As shown in the roadmap for Unity 6 at Unite: https://youtu.be/pq3QokizOTQ?t=692 there’s a planned WASM stripping tool. That said, it was unclear if it was already available for Unity 6 or if its planned for Unity 6.1+.
Also hoping if it was going to be available for the Web platform outside of Facebook instant games (I don’t see why it shouldn’t be accessible for all web exports…)
It’s a great initiative. I’ve been asked to aggressively target lower build sizes for WebGL. The lowest we ever got to was 4MB, because at the time the splash screen took up 3MB of build space even if you had a Pro License and didn’t include it
Thanks for your reply! Like I posted in the Unity 6 announcement post; an ol’coleague of Unity (Aras!) has posted a very interesting writeup of the Web Platform build sizes. As you know, this is a major pain point for the platform - as it directly correlates to the time-to-play in games.

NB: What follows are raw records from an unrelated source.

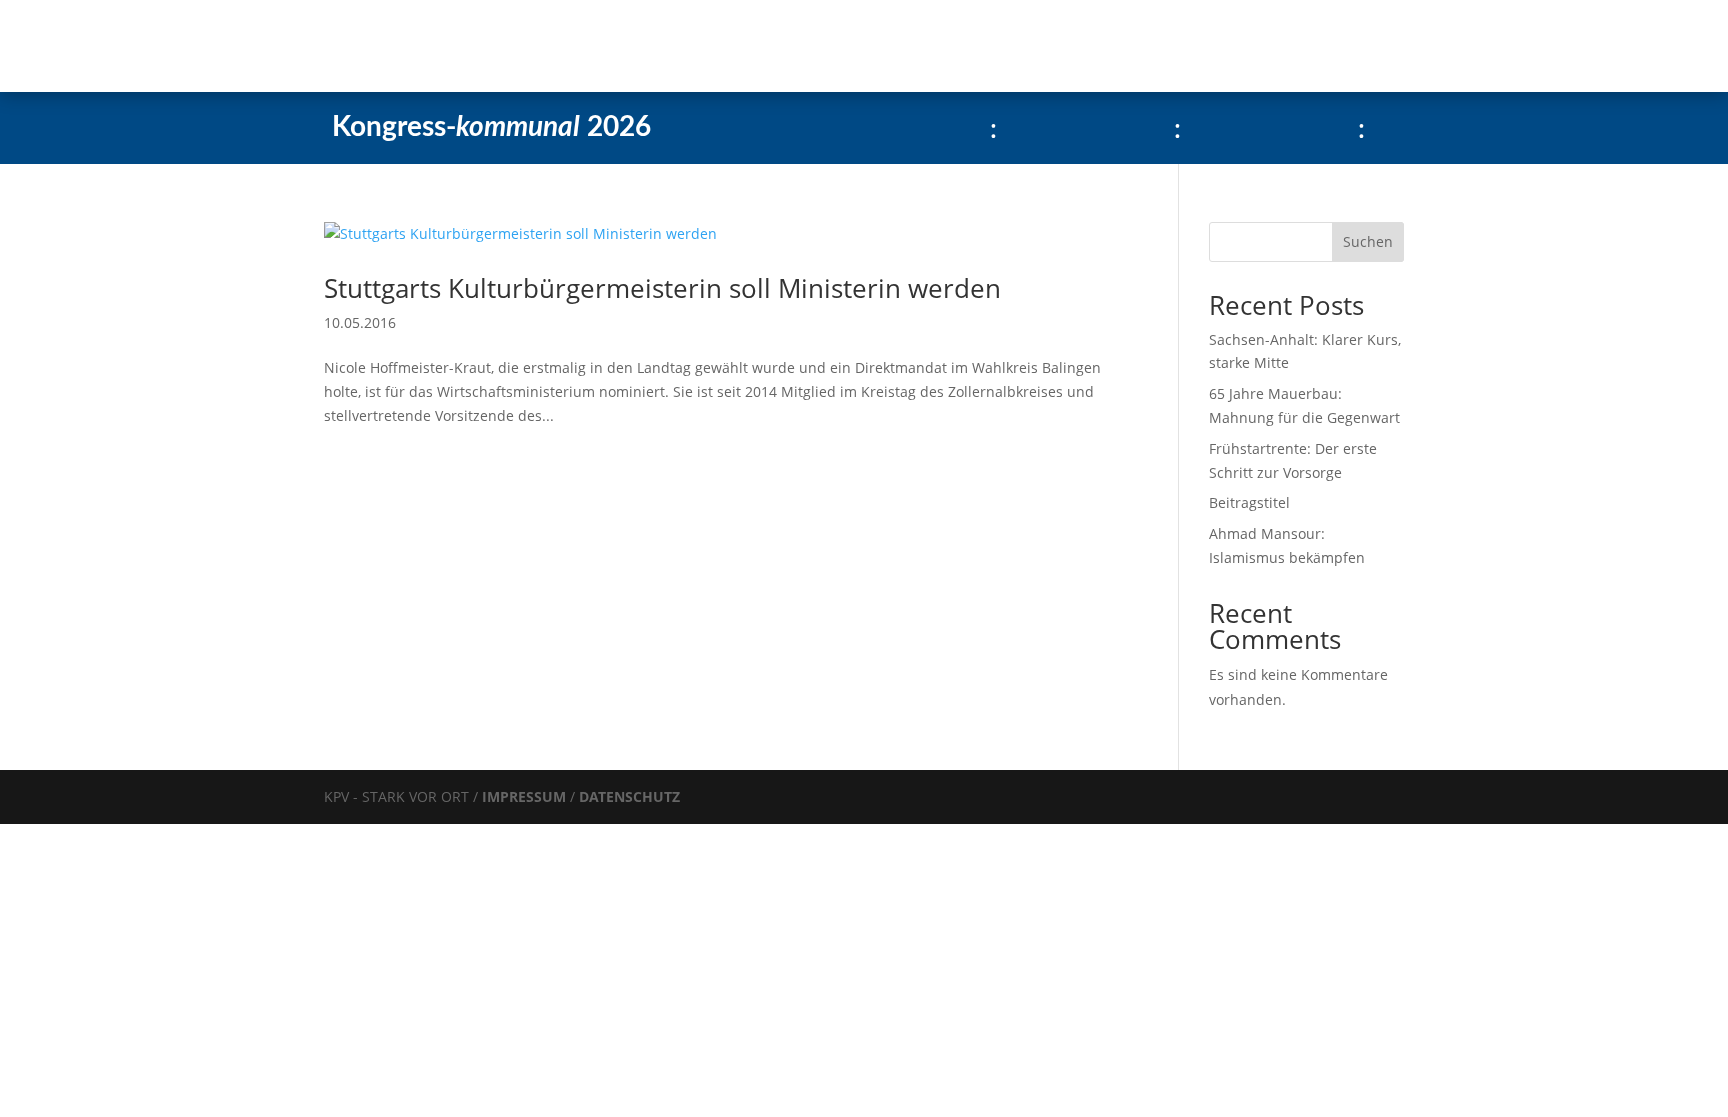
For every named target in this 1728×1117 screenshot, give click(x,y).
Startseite (255, 46)
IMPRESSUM (526, 796)
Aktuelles (348, 46)
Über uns (545, 46)
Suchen (1368, 241)
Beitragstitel (1249, 502)
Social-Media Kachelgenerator (734, 46)
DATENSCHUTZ (629, 796)
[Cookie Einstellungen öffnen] (150, 968)
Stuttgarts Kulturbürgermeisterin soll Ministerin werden (662, 288)
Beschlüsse (446, 46)
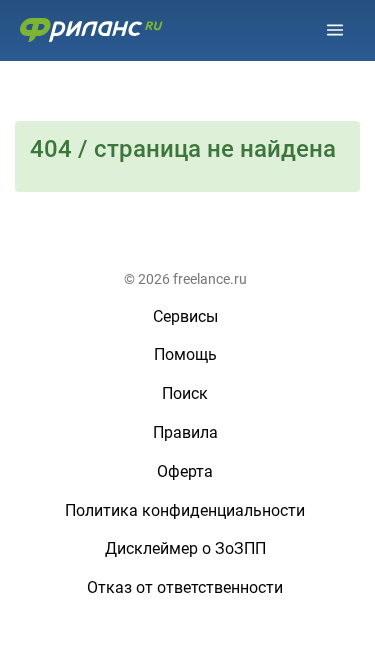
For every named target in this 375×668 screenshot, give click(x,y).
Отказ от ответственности (185, 587)
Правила (185, 432)
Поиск (185, 393)
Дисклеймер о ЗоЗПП (185, 548)
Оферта (185, 471)
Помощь (185, 354)
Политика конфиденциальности (185, 510)
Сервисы (185, 316)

Thanks for calling this out! Some of the engineers on our team are actually active on that thread and looking into the suggestions. It’s also worth noting that a good amount of these recommendations have been captured by the updates to our Unity 6 Web Optimizations documents that can be found here:
I would suggest adding disabling Post-Processing as a suggestion formally as it is by far the biggest contributor to the build size of a URP project.
Additionally, there’s a few caveats that should be noted in the “Disable a built-in package” for big packages like Terrain that can’t be disabled due to dependencies. Or just a general comment that disabling packages with dependencies will not have any effect.
And finally, if Unity could report / test on minimal build-sizes that would be a great addon.
Ex. Minimal build size for Web 3D URP (with all packages stripped except bare minimum, such as UI and input = 3.2MB) for Unity 6000.1.
Even better would have it as a “template” for new projects. It gives us a target size reference & foundation to build-upon. And for you internally to track if new dependencies are added by mistake by other feature teams.